— begin Source data —
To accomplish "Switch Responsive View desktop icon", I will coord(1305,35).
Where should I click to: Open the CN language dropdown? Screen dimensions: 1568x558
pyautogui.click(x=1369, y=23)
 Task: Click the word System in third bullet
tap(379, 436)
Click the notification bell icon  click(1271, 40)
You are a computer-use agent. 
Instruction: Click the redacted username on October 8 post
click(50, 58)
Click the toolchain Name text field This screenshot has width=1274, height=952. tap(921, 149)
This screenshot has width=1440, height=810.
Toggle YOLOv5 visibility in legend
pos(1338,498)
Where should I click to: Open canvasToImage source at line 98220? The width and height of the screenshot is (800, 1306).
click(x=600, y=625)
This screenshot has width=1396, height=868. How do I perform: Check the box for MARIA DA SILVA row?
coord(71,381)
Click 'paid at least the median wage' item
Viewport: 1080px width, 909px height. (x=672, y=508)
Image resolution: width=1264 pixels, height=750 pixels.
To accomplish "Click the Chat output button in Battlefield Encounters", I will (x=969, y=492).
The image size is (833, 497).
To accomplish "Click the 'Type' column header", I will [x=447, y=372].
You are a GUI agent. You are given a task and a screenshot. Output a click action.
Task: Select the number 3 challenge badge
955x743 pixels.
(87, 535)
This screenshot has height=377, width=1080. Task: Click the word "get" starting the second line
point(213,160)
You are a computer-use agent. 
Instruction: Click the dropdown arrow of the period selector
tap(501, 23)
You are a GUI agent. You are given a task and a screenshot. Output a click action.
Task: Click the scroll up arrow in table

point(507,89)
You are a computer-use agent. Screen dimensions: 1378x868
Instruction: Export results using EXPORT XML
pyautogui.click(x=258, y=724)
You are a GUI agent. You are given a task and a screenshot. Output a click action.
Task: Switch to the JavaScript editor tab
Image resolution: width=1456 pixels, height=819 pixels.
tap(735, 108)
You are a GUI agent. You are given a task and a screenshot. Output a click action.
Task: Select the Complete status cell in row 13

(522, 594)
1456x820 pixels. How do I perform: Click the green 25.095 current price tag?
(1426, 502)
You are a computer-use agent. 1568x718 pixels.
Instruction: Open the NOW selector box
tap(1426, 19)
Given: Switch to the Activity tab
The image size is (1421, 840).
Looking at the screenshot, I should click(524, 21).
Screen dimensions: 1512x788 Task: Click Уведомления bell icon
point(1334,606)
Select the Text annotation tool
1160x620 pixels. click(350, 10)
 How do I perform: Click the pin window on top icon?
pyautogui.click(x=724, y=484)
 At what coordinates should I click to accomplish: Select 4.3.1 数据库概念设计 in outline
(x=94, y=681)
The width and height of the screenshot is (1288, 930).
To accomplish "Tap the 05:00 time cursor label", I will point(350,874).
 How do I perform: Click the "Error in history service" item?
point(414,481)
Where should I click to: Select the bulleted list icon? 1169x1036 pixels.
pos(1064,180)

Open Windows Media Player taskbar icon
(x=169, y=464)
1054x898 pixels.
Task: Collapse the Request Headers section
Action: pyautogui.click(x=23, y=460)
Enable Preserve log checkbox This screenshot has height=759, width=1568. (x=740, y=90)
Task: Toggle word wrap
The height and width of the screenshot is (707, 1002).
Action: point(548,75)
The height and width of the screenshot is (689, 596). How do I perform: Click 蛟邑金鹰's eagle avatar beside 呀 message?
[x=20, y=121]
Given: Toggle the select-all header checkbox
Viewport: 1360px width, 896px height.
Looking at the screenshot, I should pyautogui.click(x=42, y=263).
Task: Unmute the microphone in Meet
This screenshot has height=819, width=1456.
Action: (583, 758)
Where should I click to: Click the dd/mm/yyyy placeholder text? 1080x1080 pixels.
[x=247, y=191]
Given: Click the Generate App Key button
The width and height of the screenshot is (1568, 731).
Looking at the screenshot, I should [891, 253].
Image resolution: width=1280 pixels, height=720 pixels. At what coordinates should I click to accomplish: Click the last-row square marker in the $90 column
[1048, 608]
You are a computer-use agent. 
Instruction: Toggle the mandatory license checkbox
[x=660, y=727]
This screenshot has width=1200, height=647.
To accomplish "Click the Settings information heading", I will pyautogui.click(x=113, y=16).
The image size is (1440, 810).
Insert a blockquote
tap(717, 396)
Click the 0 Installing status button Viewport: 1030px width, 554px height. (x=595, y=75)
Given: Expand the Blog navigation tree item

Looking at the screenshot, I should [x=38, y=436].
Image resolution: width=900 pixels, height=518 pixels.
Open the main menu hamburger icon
— end Source data —
Instruction ▸ Rewrite the listing above with "computer-use agent" swapped for "desktop assistant" everywhere it appears, and leave everything else as it is.

Exercise solution ▸
To accomplish "Switch Responsive View desktop icon", I will coord(1305,35).
Where should I click to: Open the CN language dropdown? Screen dimensions: 1568x558
pyautogui.click(x=1369, y=23)
 Task: Click the word System in third bullet
tap(379, 436)
Click the notification bell icon  click(1271, 40)
You are a desktop assistant. 
Instruction: Click the redacted username on October 8 post
click(50, 58)
Click the toolchain Name text field This screenshot has width=1274, height=952. tap(921, 149)
This screenshot has width=1440, height=810.
Toggle YOLOv5 visibility in legend
pos(1338,498)
Where should I click to: Open canvasToImage source at line 98220? The width and height of the screenshot is (800, 1306).
click(x=600, y=625)
This screenshot has width=1396, height=868. How do I perform: Check the box for MARIA DA SILVA row?
coord(71,381)
Click 'paid at least the median wage' item
Viewport: 1080px width, 909px height. (x=672, y=508)
Image resolution: width=1264 pixels, height=750 pixels.
To accomplish "Click the Chat output button in Battlefield Encounters", I will (x=969, y=492).
The image size is (833, 497).
To accomplish "Click the 'Type' column header", I will [x=447, y=372].
You are a GUI agent. You are given a task and a screenshot. Output a click action.
Task: Select the number 3 challenge badge
955x743 pixels.
(87, 535)
This screenshot has height=377, width=1080. Task: Click the word "get" starting the second line
point(213,160)
You are a desktop assistant. 
Instruction: Click the dropdown arrow of the period selector
tap(501, 23)
You are a GUI agent. You are given a task and a screenshot. Output a click action.
Task: Click the scroll up arrow in table

point(507,89)
You are a desktop assistant. Screen dimensions: 1378x868
Instruction: Export results using EXPORT XML
pyautogui.click(x=258, y=724)
You are a GUI agent. You are given a task and a screenshot. Output a click action.
Task: Switch to the JavaScript editor tab
Image resolution: width=1456 pixels, height=819 pixels.
tap(735, 108)
You are a GUI agent. You are given a task and a screenshot. Output a click action.
Task: Select the Complete status cell in row 13

(522, 594)
1456x820 pixels. How do I perform: Click the green 25.095 current price tag?
(1426, 502)
You are a desktop assistant. 1568x718 pixels.
Instruction: Open the NOW selector box
tap(1426, 19)
Given: Switch to the Activity tab
The image size is (1421, 840).
Looking at the screenshot, I should click(524, 21).
Screen dimensions: 1512x788 Task: Click Уведомления bell icon
point(1334,606)
Select the Text annotation tool
1160x620 pixels. click(350, 10)
 How do I perform: Click the pin window on top icon?
pyautogui.click(x=724, y=484)
 At what coordinates should I click to accomplish: Select 4.3.1 数据库概念设计 in outline
(x=94, y=681)
The width and height of the screenshot is (1288, 930).
To accomplish "Tap the 05:00 time cursor label", I will point(350,874).
 How do I perform: Click the "Error in history service" item?
point(414,481)
Where should I click to: Select the bulleted list icon? 1169x1036 pixels.
pos(1064,180)

Open Windows Media Player taskbar icon
(x=169, y=464)
1054x898 pixels.
Task: Collapse the Request Headers section
Action: pyautogui.click(x=23, y=460)
Enable Preserve log checkbox This screenshot has height=759, width=1568. (x=740, y=90)
Task: Toggle word wrap
The height and width of the screenshot is (707, 1002).
Action: point(548,75)
The height and width of the screenshot is (689, 596). How do I perform: Click 蛟邑金鹰's eagle avatar beside 呀 message?
[x=20, y=121]
Given: Toggle the select-all header checkbox
Viewport: 1360px width, 896px height.
Looking at the screenshot, I should pyautogui.click(x=42, y=263).
Task: Unmute the microphone in Meet
This screenshot has height=819, width=1456.
Action: (583, 758)
Where should I click to: Click the dd/mm/yyyy placeholder text? 1080x1080 pixels.
[x=247, y=191]
Given: Click the Generate App Key button
The width and height of the screenshot is (1568, 731).
Looking at the screenshot, I should [891, 253].
Image resolution: width=1280 pixels, height=720 pixels. At what coordinates should I click to accomplish: Click the last-row square marker in the $90 column
[1048, 608]
You are a desktop assistant. 
Instruction: Toggle the mandatory license checkbox
[x=660, y=727]
This screenshot has width=1200, height=647.
To accomplish "Click the Settings information heading", I will pyautogui.click(x=113, y=16).
The image size is (1440, 810).
Insert a blockquote
tap(717, 396)
Click the 0 Installing status button Viewport: 1030px width, 554px height. (x=595, y=75)
Given: Expand the Blog navigation tree item

Looking at the screenshot, I should [x=38, y=436].
Image resolution: width=900 pixels, height=518 pixels.
Open the main menu hamburger icon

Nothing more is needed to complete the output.